[Problem to work on] When you reach the entries, transcribe each one exactly.

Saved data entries

--------

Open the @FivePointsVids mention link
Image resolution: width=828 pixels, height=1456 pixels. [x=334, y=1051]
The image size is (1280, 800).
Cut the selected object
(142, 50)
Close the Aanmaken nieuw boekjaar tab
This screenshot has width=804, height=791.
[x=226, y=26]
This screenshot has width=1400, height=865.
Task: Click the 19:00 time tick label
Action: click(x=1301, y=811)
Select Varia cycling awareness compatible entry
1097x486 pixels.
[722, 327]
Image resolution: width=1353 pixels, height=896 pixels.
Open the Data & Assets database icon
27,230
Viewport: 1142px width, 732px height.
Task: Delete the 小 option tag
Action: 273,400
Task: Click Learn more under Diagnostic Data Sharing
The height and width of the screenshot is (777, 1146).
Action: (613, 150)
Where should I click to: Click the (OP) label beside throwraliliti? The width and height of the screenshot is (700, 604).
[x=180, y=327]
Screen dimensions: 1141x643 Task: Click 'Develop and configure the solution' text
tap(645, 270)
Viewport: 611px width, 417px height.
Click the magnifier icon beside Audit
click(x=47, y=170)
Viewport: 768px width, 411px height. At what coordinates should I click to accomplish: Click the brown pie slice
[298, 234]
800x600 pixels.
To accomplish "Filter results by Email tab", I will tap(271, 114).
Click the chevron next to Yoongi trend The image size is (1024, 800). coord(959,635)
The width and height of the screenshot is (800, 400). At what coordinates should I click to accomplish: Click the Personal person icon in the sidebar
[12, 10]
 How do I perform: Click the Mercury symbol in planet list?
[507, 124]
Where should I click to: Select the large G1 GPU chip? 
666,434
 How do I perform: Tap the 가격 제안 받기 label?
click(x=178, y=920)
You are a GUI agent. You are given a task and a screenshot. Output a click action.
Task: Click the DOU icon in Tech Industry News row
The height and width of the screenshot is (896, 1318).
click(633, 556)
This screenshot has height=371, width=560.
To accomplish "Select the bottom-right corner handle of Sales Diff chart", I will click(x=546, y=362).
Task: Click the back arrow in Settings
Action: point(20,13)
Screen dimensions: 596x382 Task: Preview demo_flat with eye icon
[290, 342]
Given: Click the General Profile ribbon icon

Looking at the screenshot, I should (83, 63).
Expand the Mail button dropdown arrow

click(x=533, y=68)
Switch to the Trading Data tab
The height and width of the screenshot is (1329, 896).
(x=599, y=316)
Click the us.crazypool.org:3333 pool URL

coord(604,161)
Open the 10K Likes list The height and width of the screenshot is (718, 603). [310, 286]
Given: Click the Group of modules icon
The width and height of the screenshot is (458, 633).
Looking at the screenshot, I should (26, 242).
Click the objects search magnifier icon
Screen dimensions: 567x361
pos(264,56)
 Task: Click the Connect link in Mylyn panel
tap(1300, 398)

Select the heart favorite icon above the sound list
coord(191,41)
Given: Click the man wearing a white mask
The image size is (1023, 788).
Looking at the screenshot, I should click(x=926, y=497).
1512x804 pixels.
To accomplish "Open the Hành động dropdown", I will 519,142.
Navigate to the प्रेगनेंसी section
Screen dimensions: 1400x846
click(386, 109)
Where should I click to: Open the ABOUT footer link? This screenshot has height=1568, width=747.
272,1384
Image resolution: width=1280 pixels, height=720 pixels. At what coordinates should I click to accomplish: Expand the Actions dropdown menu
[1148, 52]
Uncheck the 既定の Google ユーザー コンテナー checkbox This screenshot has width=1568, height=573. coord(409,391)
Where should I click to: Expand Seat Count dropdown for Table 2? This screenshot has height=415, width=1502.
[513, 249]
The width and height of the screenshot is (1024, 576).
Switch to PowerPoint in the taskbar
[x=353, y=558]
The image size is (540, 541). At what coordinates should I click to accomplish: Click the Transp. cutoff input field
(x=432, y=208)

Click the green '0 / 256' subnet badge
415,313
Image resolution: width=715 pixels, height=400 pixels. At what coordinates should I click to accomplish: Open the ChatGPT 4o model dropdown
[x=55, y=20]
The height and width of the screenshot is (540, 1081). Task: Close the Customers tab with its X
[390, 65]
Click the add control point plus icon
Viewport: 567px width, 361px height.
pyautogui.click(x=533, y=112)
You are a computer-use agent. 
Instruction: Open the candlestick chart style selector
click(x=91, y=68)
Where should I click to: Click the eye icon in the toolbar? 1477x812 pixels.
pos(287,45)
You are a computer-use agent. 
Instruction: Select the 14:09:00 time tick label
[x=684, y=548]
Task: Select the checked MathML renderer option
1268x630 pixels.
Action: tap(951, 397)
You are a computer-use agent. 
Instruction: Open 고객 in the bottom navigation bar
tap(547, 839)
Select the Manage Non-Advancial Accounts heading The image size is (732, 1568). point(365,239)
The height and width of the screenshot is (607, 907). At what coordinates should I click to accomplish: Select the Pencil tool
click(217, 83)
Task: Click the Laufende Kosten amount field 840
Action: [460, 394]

--------

[Answer to this exercise]
Open the @FivePointsVids mention link
Image resolution: width=828 pixels, height=1456 pixels. [x=334, y=1051]
The image size is (1280, 800).
Cut the selected object
(142, 50)
Close the Aanmaken nieuw boekjaar tab
This screenshot has width=804, height=791.
[x=226, y=26]
This screenshot has width=1400, height=865.
Task: Click the 19:00 time tick label
Action: click(x=1301, y=811)
Select Varia cycling awareness compatible entry
1097x486 pixels.
[722, 327]
Image resolution: width=1353 pixels, height=896 pixels.
Open the Data & Assets database icon
27,230
Viewport: 1142px width, 732px height.
Task: Delete the 小 option tag
Action: 273,400
Task: Click Learn more under Diagnostic Data Sharing
The height and width of the screenshot is (777, 1146).
Action: (613, 150)
Where should I click to: Click the (OP) label beside throwraliliti? The width and height of the screenshot is (700, 604).
[x=180, y=327]
Screen dimensions: 1141x643 Task: Click 'Develop and configure the solution' text
tap(645, 270)
Viewport: 611px width, 417px height.
Click the magnifier icon beside Audit
click(x=47, y=170)
Viewport: 768px width, 411px height. At what coordinates should I click to accomplish: Click the brown pie slice
[298, 234]
800x600 pixels.
To accomplish "Filter results by Email tab", I will tap(271, 114).
Click the chevron next to Yoongi trend The image size is (1024, 800). coord(959,635)
The width and height of the screenshot is (800, 400). At what coordinates should I click to accomplish: Click the Personal person icon in the sidebar
[12, 10]
 How do I perform: Click the Mercury symbol in planet list?
[507, 124]
Where should I click to: Select the large G1 GPU chip? 
666,434
 How do I perform: Tap the 가격 제안 받기 label?
click(x=178, y=920)
You are a GUI agent. You are given a task and a screenshot. Output a click action.
Task: Click the DOU icon in Tech Industry News row
The height and width of the screenshot is (896, 1318).
click(633, 556)
This screenshot has height=371, width=560.
To accomplish "Select the bottom-right corner handle of Sales Diff chart", I will click(x=546, y=362).
Task: Click the back arrow in Settings
Action: point(20,13)
Screen dimensions: 596x382 Task: Preview demo_flat with eye icon
[290, 342]
Given: Click the General Profile ribbon icon

Looking at the screenshot, I should (83, 63).
Expand the Mail button dropdown arrow

click(x=533, y=68)
Switch to the Trading Data tab
The height and width of the screenshot is (1329, 896).
(x=599, y=316)
Click the us.crazypool.org:3333 pool URL

coord(604,161)
Open the 10K Likes list The height and width of the screenshot is (718, 603). [310, 286]
Given: Click the Group of modules icon
The width and height of the screenshot is (458, 633).
Looking at the screenshot, I should (26, 242).
Click the objects search magnifier icon
Screen dimensions: 567x361
pos(264,56)
 Task: Click the Connect link in Mylyn panel
tap(1300, 398)

Select the heart favorite icon above the sound list
coord(191,41)
Given: Click the man wearing a white mask
The image size is (1023, 788).
Looking at the screenshot, I should click(x=926, y=497).
1512x804 pixels.
To accomplish "Open the Hành động dropdown", I will 519,142.
Navigate to the प्रेगनेंसी section
Screen dimensions: 1400x846
click(386, 109)
Where should I click to: Open the ABOUT footer link? This screenshot has height=1568, width=747.
272,1384
Image resolution: width=1280 pixels, height=720 pixels. At what coordinates should I click to accomplish: Expand the Actions dropdown menu
[1148, 52]
Uncheck the 既定の Google ユーザー コンテナー checkbox This screenshot has width=1568, height=573. coord(409,391)
Where should I click to: Expand Seat Count dropdown for Table 2? This screenshot has height=415, width=1502.
[513, 249]
The width and height of the screenshot is (1024, 576).
Switch to PowerPoint in the taskbar
[x=353, y=558]
The image size is (540, 541). At what coordinates should I click to accomplish: Click the Transp. cutoff input field
(x=432, y=208)

Click the green '0 / 256' subnet badge
415,313
Image resolution: width=715 pixels, height=400 pixels. At what coordinates should I click to accomplish: Open the ChatGPT 4o model dropdown
[x=55, y=20]
The height and width of the screenshot is (540, 1081). Task: Close the Customers tab with its X
[390, 65]
Click the add control point plus icon
Viewport: 567px width, 361px height.
pyautogui.click(x=533, y=112)
You are a computer-use agent. 
Instruction: Open the candlestick chart style selector
click(x=91, y=68)
Where should I click to: Click the eye icon in the toolbar? 1477x812 pixels.
pos(287,45)
You are a computer-use agent. 
Instruction: Select the 14:09:00 time tick label
[x=684, y=548]
Task: Select the checked MathML renderer option
1268x630 pixels.
Action: tap(951, 397)
You are a computer-use agent. 
Instruction: Open 고객 in the bottom navigation bar
tap(547, 839)
Select the Manage Non-Advancial Accounts heading The image size is (732, 1568). point(365,239)
The height and width of the screenshot is (607, 907). At what coordinates should I click to accomplish: Select the Pencil tool
click(217, 83)
Task: Click the Laufende Kosten amount field 840
Action: [460, 394]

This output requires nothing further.